Hi there, you have solved the equation in a). Yes you did already factorise the equation, but perhaps the question assumed you might have solved it a different way (by the quadratic equation). For part c you need to use the fact the two negative numbers multiplied together will give you a positive number etc.

3. Jun 15, 2014

Ray Vickson

Your notation x+-1 is meaningless, and should never be used. If x=1 is a root then one of the factors is x-1; if x = -1 is a root, one of the factors is x+1.

4. Jun 15, 2014

Mentallic

You should try graphing the quadratic

$$y=x^2+4x-5$$

You should know that the quadratic is convex (in the shape of a u) instead of concave (in the shape of an n) because the coefficient of x2 (multiple of x2) is 1 and hence positive (if it were negative the quadratic would be concave).

You've also found that it crosses the x-axis at x=1 and x=-5 because this is where the quadratic =0 hence y=0 for those x values.

Putting these two ideas together, it's quite obvious what the domain is (values of x) for where the quadratic is positive.

5. Jun 15, 2014

Staff: Mentor

Yes, you have found the values of the unknowns which will make the right side equal to the left side.

You are trying to determine your answer without sketching the graph? ✻shame✻

Always sketch the graph, so you can see what you are dealing with.

6. Jun 15, 2014

mafagafo

For c), besides sketching the graph you can analyse the sign of the terms individually.

(x-1)(x+5)

When is (x-1) positive?
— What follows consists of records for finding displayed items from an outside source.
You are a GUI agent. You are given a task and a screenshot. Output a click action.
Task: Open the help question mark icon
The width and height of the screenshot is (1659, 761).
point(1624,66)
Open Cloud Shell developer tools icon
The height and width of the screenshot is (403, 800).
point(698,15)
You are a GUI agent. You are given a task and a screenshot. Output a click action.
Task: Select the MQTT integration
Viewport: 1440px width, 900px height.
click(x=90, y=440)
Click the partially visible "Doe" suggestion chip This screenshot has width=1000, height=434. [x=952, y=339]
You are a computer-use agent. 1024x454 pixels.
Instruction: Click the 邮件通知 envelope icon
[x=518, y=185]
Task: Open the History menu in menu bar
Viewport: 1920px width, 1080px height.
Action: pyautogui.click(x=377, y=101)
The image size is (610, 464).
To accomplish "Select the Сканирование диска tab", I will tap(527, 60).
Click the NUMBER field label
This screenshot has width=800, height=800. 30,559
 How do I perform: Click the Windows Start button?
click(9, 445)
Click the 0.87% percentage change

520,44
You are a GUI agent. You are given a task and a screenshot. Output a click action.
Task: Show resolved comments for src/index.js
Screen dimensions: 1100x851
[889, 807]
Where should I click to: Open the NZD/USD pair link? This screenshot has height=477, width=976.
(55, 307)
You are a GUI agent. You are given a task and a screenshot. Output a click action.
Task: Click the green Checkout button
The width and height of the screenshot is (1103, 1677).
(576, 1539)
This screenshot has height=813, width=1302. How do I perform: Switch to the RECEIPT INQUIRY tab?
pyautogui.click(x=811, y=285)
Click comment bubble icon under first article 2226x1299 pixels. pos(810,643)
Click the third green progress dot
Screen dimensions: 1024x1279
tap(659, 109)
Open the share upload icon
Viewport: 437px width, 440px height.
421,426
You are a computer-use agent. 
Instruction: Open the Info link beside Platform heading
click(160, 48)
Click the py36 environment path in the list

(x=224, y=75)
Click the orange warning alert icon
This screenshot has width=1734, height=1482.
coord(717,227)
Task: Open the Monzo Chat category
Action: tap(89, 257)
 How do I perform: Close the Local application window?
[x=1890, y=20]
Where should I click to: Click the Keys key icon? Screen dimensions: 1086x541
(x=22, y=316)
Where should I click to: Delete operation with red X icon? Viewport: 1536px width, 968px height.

When is it negative?
Same to (x+5).

What must be the signs of (x-1) and (x+5) so that (x-1)(x+5) > 0?

7. Jun 16, 2014

Danatron

ok so i have graphed the quadratic and circled in red all the positive values of x, how would i write this?

[PLAIN]http://i.imgur.com/WwvsteW.jpg?1[/PLAIN]

8. Jun 16, 2014

SammyS

Staff Emeritus

All of the x values for which the y values are positive .

9. Jun 16, 2014

Danatron

so that would be everything before -5 and everything after 1 right?

10. Jun 16, 2014

Matterwave

Yes. So just turn that into a mathematical expression. What's "everything before -5" and "everything after 1" in mathematical terms?

11. Jun 16, 2014

Danatron

x < -5 & x > 1

12. Jun 21, 2014

thelema418

hmm. In part (a), "solve" does seem confusing in this problem. There are many other ways of solving. Sometimes textbooks want you to graph first. You could also use a rational root test, or something like that. Some books give problems with $ax^2 + bx + c = N$. The concept of "solving" is to graph this as two functions and find their intersection points. Of course, it seems like a lot more work than necessary.

There is a concern I have with what you wrote in part (a). The expression $(x + -1)(x+5)$ does not mean $x = 1$ or $x = -5$. You have to state $(x + -1)(x+5) = 0$ to find those solutions for $x$. I think you KNOW that you are doing this, you just didn't write it. If you did that on a test, a teacher might take points off.

This is also a big idea that connects with part (c). In part (a) you are using the zero property: Zero times a number is zero. In part (c) you are using the following concepts about multiplication of real numbers: "a positive times a positive is a positive"; "a negative times a negative is a positive"; etc. Again these positive & negative multiplication rules are for real numbers, not the imaginary numbers.